**DIRECTIONS:**
Nothing more is wanted than an exact repeat of the data below.

Collected data entries
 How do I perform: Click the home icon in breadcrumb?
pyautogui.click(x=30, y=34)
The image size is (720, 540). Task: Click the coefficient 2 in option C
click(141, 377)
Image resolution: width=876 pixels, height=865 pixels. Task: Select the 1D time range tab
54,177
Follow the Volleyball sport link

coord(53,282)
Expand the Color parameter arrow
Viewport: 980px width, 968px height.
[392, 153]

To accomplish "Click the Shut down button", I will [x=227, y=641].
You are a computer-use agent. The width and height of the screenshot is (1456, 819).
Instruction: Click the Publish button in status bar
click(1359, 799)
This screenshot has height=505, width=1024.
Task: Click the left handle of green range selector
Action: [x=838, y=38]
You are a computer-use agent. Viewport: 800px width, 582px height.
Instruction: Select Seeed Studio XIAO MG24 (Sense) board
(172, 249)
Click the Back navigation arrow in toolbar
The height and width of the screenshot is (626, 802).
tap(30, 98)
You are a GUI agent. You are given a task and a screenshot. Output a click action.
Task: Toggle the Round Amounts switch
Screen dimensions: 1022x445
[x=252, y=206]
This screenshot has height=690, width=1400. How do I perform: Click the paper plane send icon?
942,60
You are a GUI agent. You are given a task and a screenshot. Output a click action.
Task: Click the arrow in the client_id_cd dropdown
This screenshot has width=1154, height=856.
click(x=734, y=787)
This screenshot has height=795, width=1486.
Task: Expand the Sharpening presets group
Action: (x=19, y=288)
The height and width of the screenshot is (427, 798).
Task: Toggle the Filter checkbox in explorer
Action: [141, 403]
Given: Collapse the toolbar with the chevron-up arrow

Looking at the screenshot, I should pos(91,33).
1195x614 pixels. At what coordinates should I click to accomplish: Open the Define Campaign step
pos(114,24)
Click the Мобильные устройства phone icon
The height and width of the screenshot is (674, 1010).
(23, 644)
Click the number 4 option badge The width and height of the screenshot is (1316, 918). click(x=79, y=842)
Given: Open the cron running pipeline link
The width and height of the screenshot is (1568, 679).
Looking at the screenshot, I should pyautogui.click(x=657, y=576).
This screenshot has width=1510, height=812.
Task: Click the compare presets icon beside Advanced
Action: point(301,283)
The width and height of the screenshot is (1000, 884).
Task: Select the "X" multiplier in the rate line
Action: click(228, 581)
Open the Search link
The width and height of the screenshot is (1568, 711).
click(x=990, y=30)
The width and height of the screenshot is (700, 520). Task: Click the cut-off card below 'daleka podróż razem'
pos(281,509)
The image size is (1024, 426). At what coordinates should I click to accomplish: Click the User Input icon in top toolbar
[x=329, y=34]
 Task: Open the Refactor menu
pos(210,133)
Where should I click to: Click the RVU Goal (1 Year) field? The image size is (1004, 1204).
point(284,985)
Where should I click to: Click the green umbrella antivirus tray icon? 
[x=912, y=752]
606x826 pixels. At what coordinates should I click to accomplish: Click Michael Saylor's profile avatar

**RESPONSE AREA:**
 How do I perform: Click the home icon in breadcrumb?
pyautogui.click(x=30, y=34)
The image size is (720, 540). Task: Click the coefficient 2 in option C
click(141, 377)
Image resolution: width=876 pixels, height=865 pixels. Task: Select the 1D time range tab
54,177
Follow the Volleyball sport link

coord(53,282)
Expand the Color parameter arrow
Viewport: 980px width, 968px height.
[392, 153]

To accomplish "Click the Shut down button", I will [x=227, y=641].
You are a computer-use agent. The width and height of the screenshot is (1456, 819).
Instruction: Click the Publish button in status bar
click(1359, 799)
This screenshot has height=505, width=1024.
Task: Click the left handle of green range selector
Action: [x=838, y=38]
You are a computer-use agent. Viewport: 800px width, 582px height.
Instruction: Select Seeed Studio XIAO MG24 (Sense) board
(172, 249)
Click the Back navigation arrow in toolbar
The height and width of the screenshot is (626, 802).
tap(30, 98)
You are a GUI agent. You are given a task and a screenshot. Output a click action.
Task: Toggle the Round Amounts switch
Screen dimensions: 1022x445
[x=252, y=206]
This screenshot has height=690, width=1400. How do I perform: Click the paper plane send icon?
942,60
You are a GUI agent. You are given a task and a screenshot. Output a click action.
Task: Click the arrow in the client_id_cd dropdown
This screenshot has width=1154, height=856.
click(x=734, y=787)
This screenshot has height=795, width=1486.
Task: Expand the Sharpening presets group
Action: (x=19, y=288)
The height and width of the screenshot is (427, 798).
Task: Toggle the Filter checkbox in explorer
Action: [141, 403]
Given: Collapse the toolbar with the chevron-up arrow

Looking at the screenshot, I should pos(91,33).
1195x614 pixels. At what coordinates should I click to accomplish: Open the Define Campaign step
pos(114,24)
Click the Мобильные устройства phone icon
The height and width of the screenshot is (674, 1010).
(23, 644)
Click the number 4 option badge The width and height of the screenshot is (1316, 918). click(x=79, y=842)
Given: Open the cron running pipeline link
The width and height of the screenshot is (1568, 679).
Looking at the screenshot, I should pyautogui.click(x=657, y=576).
This screenshot has width=1510, height=812.
Task: Click the compare presets icon beside Advanced
Action: point(301,283)
The width and height of the screenshot is (1000, 884).
Task: Select the "X" multiplier in the rate line
Action: click(228, 581)
Open the Search link
The width and height of the screenshot is (1568, 711).
click(x=990, y=30)
The width and height of the screenshot is (700, 520). Task: Click the cut-off card below 'daleka podróż razem'
pos(281,509)
The image size is (1024, 426). At what coordinates should I click to accomplish: Click the User Input icon in top toolbar
[x=329, y=34]
 Task: Open the Refactor menu
pos(210,133)
Where should I click to: Click the RVU Goal (1 Year) field? The image size is (1004, 1204).
point(284,985)
Where should I click to: Click the green umbrella antivirus tray icon? 
[x=912, y=752]
606x826 pixels. At what coordinates should I click to accomplish: Click Michael Saylor's profile avatar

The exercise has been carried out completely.